*Data to examine:*

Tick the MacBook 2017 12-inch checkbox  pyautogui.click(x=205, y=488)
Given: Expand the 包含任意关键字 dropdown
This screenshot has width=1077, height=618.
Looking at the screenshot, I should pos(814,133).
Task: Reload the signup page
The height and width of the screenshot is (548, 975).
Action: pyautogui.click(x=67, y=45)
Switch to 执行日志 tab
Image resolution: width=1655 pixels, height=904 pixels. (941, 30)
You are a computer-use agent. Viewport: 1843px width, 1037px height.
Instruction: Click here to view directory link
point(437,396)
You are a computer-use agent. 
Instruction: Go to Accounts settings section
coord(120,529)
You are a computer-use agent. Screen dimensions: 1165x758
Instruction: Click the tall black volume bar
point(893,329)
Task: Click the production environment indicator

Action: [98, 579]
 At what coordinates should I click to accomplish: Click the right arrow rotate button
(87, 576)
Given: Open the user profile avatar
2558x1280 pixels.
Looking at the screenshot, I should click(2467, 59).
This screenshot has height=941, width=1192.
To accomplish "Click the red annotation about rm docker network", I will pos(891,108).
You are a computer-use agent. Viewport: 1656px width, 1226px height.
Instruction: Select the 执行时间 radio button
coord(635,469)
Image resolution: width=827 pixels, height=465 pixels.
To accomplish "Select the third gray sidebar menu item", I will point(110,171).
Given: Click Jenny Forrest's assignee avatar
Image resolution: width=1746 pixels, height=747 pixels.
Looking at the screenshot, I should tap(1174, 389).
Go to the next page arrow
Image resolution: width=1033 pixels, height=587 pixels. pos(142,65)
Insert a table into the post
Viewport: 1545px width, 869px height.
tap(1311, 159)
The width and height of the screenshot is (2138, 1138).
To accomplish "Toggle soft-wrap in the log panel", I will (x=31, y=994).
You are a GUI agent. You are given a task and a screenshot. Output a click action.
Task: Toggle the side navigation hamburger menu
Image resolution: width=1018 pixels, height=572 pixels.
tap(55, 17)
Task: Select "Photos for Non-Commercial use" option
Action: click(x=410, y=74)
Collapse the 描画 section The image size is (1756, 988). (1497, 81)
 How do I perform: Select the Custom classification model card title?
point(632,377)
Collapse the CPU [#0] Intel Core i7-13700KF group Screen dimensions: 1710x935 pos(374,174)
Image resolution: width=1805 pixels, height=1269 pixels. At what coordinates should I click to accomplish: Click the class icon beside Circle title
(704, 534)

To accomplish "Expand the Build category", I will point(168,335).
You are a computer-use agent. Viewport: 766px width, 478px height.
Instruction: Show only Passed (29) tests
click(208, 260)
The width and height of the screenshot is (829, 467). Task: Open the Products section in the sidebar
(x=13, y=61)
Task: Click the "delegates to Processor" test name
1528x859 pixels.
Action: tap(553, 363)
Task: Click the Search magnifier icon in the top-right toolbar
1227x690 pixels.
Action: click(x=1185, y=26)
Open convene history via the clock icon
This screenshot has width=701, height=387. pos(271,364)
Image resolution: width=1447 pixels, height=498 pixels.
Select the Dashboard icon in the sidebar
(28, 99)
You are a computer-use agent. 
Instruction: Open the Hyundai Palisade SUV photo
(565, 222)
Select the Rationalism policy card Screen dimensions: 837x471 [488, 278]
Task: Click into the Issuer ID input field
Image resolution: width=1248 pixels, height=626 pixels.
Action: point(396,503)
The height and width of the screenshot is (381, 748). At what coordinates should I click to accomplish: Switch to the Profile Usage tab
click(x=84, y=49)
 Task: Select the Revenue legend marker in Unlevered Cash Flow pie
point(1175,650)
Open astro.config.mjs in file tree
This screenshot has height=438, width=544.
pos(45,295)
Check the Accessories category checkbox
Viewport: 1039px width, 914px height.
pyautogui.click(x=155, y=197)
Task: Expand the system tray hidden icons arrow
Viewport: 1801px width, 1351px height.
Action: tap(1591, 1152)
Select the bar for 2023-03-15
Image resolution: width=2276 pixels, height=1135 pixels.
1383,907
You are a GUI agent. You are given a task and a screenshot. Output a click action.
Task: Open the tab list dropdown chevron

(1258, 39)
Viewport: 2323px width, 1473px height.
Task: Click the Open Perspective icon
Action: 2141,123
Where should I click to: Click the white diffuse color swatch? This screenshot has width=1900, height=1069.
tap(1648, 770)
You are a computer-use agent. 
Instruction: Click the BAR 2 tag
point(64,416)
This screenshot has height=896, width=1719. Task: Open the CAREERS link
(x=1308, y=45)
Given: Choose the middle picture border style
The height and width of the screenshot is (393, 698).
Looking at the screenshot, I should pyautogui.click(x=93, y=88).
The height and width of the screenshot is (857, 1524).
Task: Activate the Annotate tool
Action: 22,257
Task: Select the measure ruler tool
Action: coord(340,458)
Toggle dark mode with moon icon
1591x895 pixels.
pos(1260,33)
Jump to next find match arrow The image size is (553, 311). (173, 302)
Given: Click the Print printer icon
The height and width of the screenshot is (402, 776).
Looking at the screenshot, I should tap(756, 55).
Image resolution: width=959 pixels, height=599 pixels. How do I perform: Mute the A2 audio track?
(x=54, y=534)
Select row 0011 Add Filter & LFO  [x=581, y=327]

*What the task requires:* Word for word, print every line above.

*Exercise result:*
Tick the MacBook 2017 12-inch checkbox  pyautogui.click(x=205, y=488)
Given: Expand the 包含任意关键字 dropdown
This screenshot has width=1077, height=618.
Looking at the screenshot, I should pos(814,133).
Task: Reload the signup page
The height and width of the screenshot is (548, 975).
Action: pyautogui.click(x=67, y=45)
Switch to 执行日志 tab
Image resolution: width=1655 pixels, height=904 pixels. (941, 30)
You are a computer-use agent. Viewport: 1843px width, 1037px height.
Instruction: Click here to view directory link
point(437,396)
You are a computer-use agent. 
Instruction: Go to Accounts settings section
coord(120,529)
You are a computer-use agent. Screen dimensions: 1165x758
Instruction: Click the tall black volume bar
point(893,329)
Task: Click the production environment indicator

Action: [98, 579]
 At what coordinates should I click to accomplish: Click the right arrow rotate button
(87, 576)
Given: Open the user profile avatar
2558x1280 pixels.
Looking at the screenshot, I should click(2467, 59).
This screenshot has height=941, width=1192.
To accomplish "Click the red annotation about rm docker network", I will pos(891,108).
You are a computer-use agent. Viewport: 1656px width, 1226px height.
Instruction: Select the 执行时间 radio button
coord(635,469)
Image resolution: width=827 pixels, height=465 pixels.
To accomplish "Select the third gray sidebar menu item", I will point(110,171).
Given: Click Jenny Forrest's assignee avatar
Image resolution: width=1746 pixels, height=747 pixels.
Looking at the screenshot, I should tap(1174, 389).
Go to the next page arrow
Image resolution: width=1033 pixels, height=587 pixels. pos(142,65)
Insert a table into the post
Viewport: 1545px width, 869px height.
tap(1311, 159)
The width and height of the screenshot is (2138, 1138).
To accomplish "Toggle soft-wrap in the log panel", I will (x=31, y=994).
You are a GUI agent. You are given a task and a screenshot. Output a click action.
Task: Toggle the side navigation hamburger menu
Image resolution: width=1018 pixels, height=572 pixels.
tap(55, 17)
Task: Select "Photos for Non-Commercial use" option
Action: click(x=410, y=74)
Collapse the 描画 section The image size is (1756, 988). (1497, 81)
 How do I perform: Select the Custom classification model card title?
point(632,377)
Collapse the CPU [#0] Intel Core i7-13700KF group Screen dimensions: 1710x935 pos(374,174)
Image resolution: width=1805 pixels, height=1269 pixels. At what coordinates should I click to accomplish: Click the class icon beside Circle title
(704, 534)

To accomplish "Expand the Build category", I will point(168,335).
You are a computer-use agent. Viewport: 766px width, 478px height.
Instruction: Show only Passed (29) tests
click(208, 260)
The width and height of the screenshot is (829, 467). Task: Open the Products section in the sidebar
(x=13, y=61)
Task: Click the "delegates to Processor" test name
1528x859 pixels.
Action: tap(553, 363)
Task: Click the Search magnifier icon in the top-right toolbar
1227x690 pixels.
Action: click(x=1185, y=26)
Open convene history via the clock icon
This screenshot has width=701, height=387. pos(271,364)
Image resolution: width=1447 pixels, height=498 pixels.
Select the Dashboard icon in the sidebar
(28, 99)
You are a computer-use agent. 
Instruction: Open the Hyundai Palisade SUV photo
(565, 222)
Select the Rationalism policy card Screen dimensions: 837x471 [488, 278]
Task: Click into the Issuer ID input field
Image resolution: width=1248 pixels, height=626 pixels.
Action: point(396,503)
The height and width of the screenshot is (381, 748). At what coordinates should I click to accomplish: Switch to the Profile Usage tab
click(x=84, y=49)
 Task: Select the Revenue legend marker in Unlevered Cash Flow pie
point(1175,650)
Open astro.config.mjs in file tree
This screenshot has height=438, width=544.
pos(45,295)
Check the Accessories category checkbox
Viewport: 1039px width, 914px height.
pyautogui.click(x=155, y=197)
Task: Expand the system tray hidden icons arrow
Viewport: 1801px width, 1351px height.
Action: tap(1591, 1152)
Select the bar for 2023-03-15
Image resolution: width=2276 pixels, height=1135 pixels.
1383,907
You are a GUI agent. You are given a task and a screenshot. Output a click action.
Task: Open the tab list dropdown chevron

(1258, 39)
Viewport: 2323px width, 1473px height.
Task: Click the Open Perspective icon
Action: 2141,123
Where should I click to: Click the white diffuse color swatch? This screenshot has width=1900, height=1069.
tap(1648, 770)
You are a computer-use agent. 
Instruction: Click the BAR 2 tag
point(64,416)
This screenshot has height=896, width=1719. Task: Open the CAREERS link
(x=1308, y=45)
Given: Choose the middle picture border style
The height and width of the screenshot is (393, 698).
Looking at the screenshot, I should pyautogui.click(x=93, y=88).
The height and width of the screenshot is (857, 1524).
Task: Activate the Annotate tool
Action: 22,257
Task: Select the measure ruler tool
Action: coord(340,458)
Toggle dark mode with moon icon
1591x895 pixels.
pos(1260,33)
Jump to next find match arrow The image size is (553, 311). (173, 302)
Given: Click the Print printer icon
The height and width of the screenshot is (402, 776).
Looking at the screenshot, I should tap(756, 55).
Image resolution: width=959 pixels, height=599 pixels. How do I perform: Mute the A2 audio track?
(x=54, y=534)
Select row 0011 Add Filter & LFO  [x=581, y=327]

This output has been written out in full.